• Stored data entries:
------
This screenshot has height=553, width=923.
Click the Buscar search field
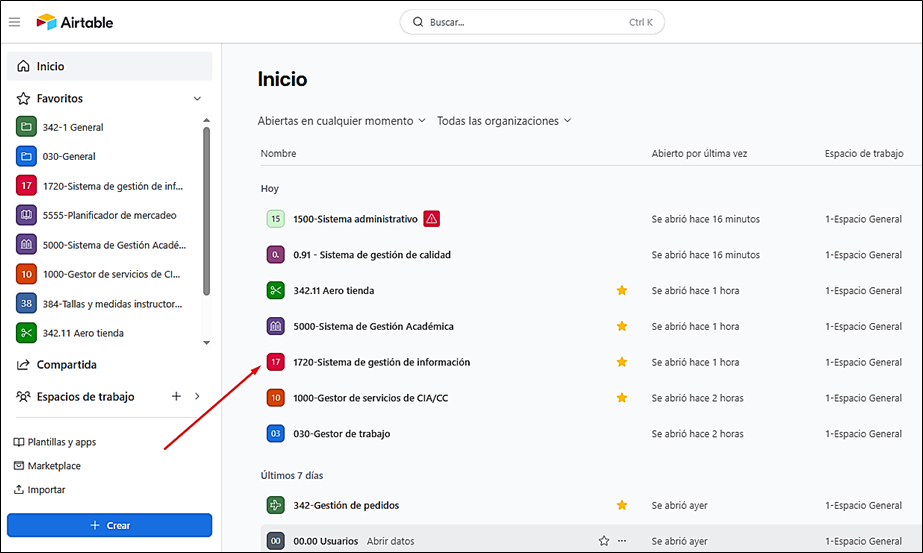click(532, 22)
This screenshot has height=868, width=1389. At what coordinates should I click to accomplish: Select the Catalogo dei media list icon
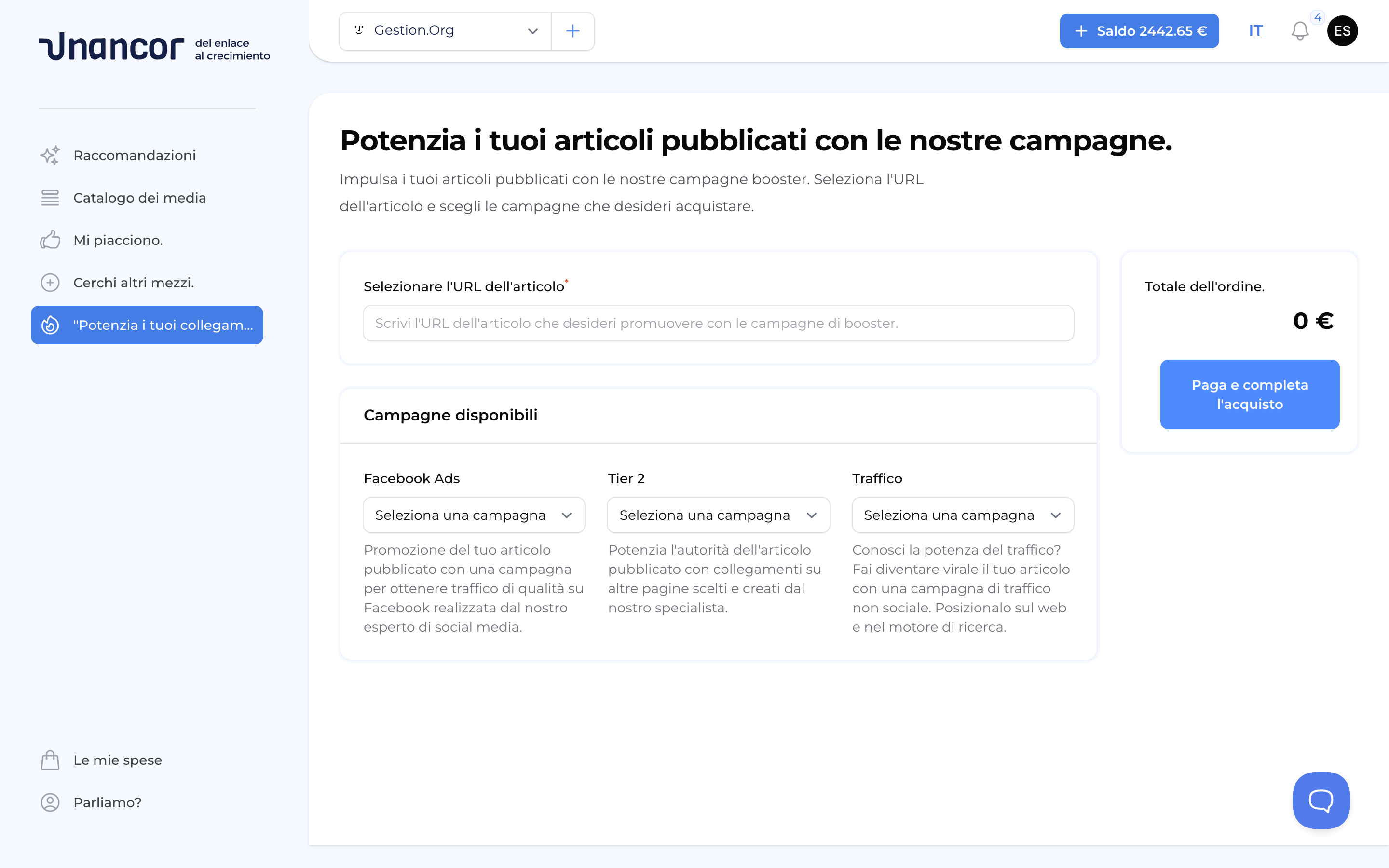pyautogui.click(x=51, y=198)
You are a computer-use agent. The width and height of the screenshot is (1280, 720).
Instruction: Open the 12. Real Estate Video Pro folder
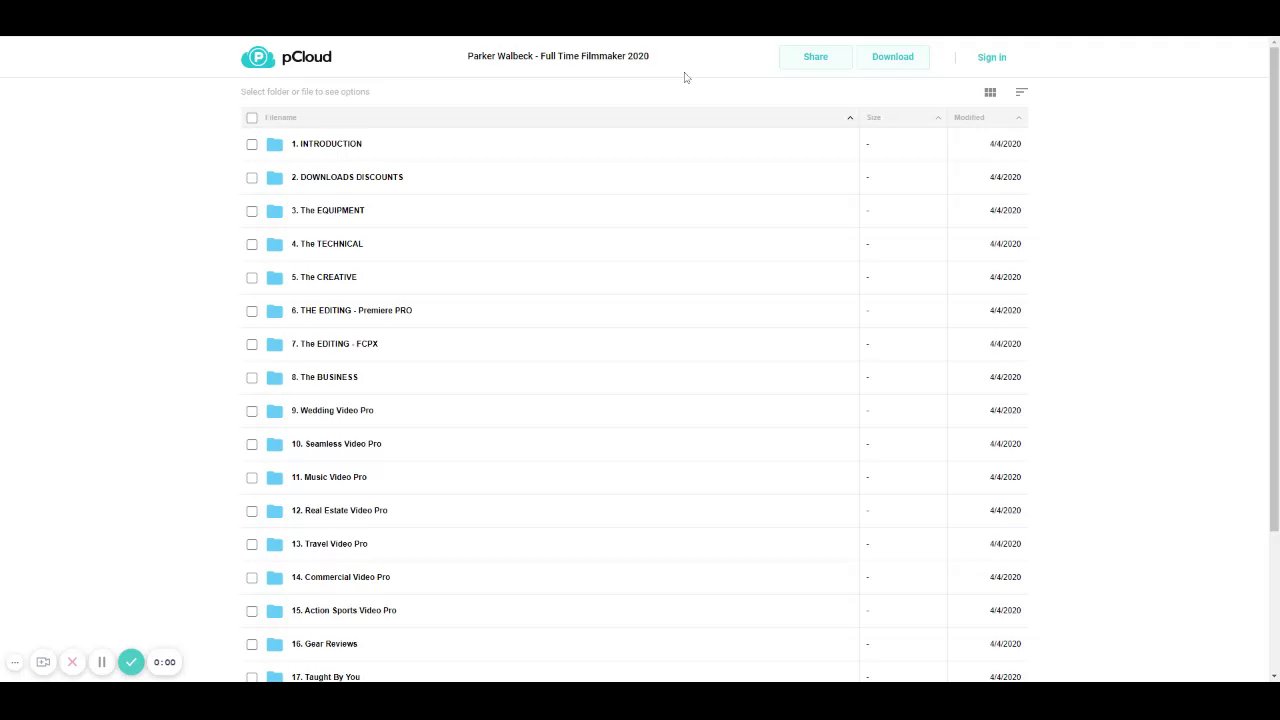click(345, 510)
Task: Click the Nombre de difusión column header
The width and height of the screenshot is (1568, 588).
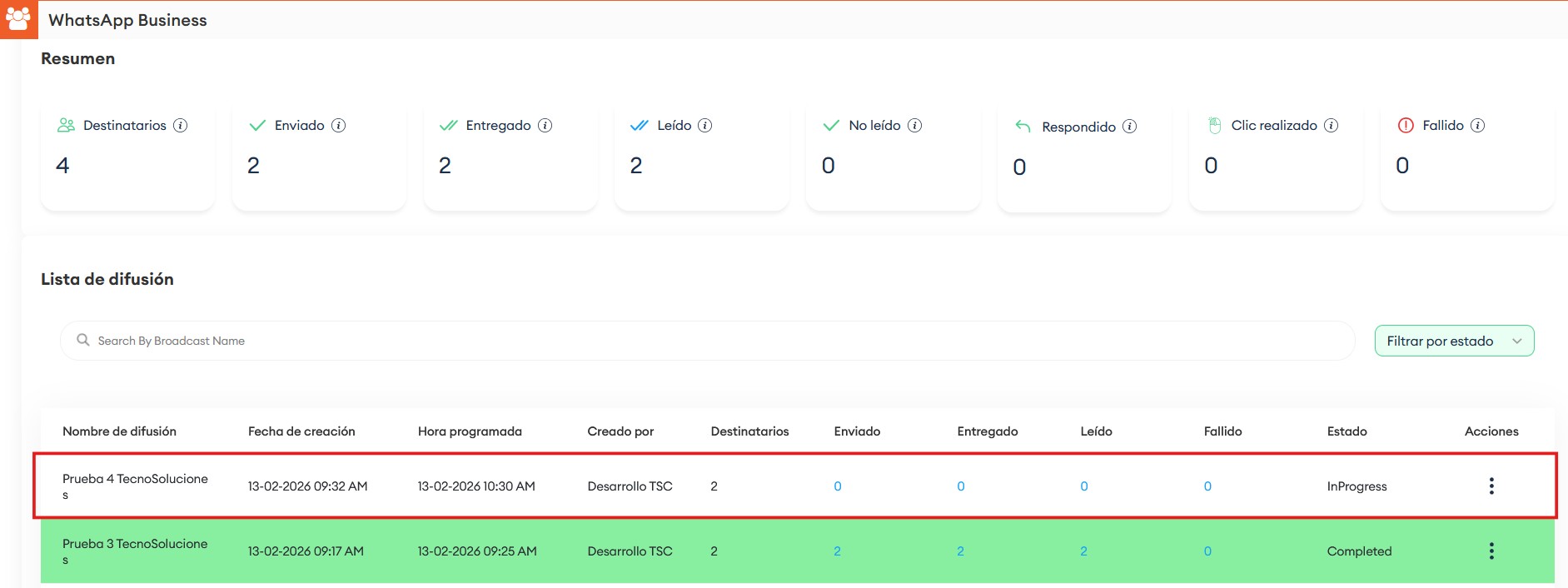Action: tap(119, 431)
------
• Short task: Can you quote all the items above word for word, leaving the pictures out of your reply?

• Final result:
This screenshot has height=553, width=923.
Click the Buscar search field
click(532, 22)
This screenshot has height=868, width=1389. At what coordinates should I click to accomplish: Select the Catalogo dei media list icon
pyautogui.click(x=51, y=198)
You are a computer-use agent. The width and height of the screenshot is (1280, 720).
Instruction: Open the 12. Real Estate Video Pro folder
click(345, 510)
Task: Click the Nombre de difusión column header
The width and height of the screenshot is (1568, 588).
Action: tap(119, 431)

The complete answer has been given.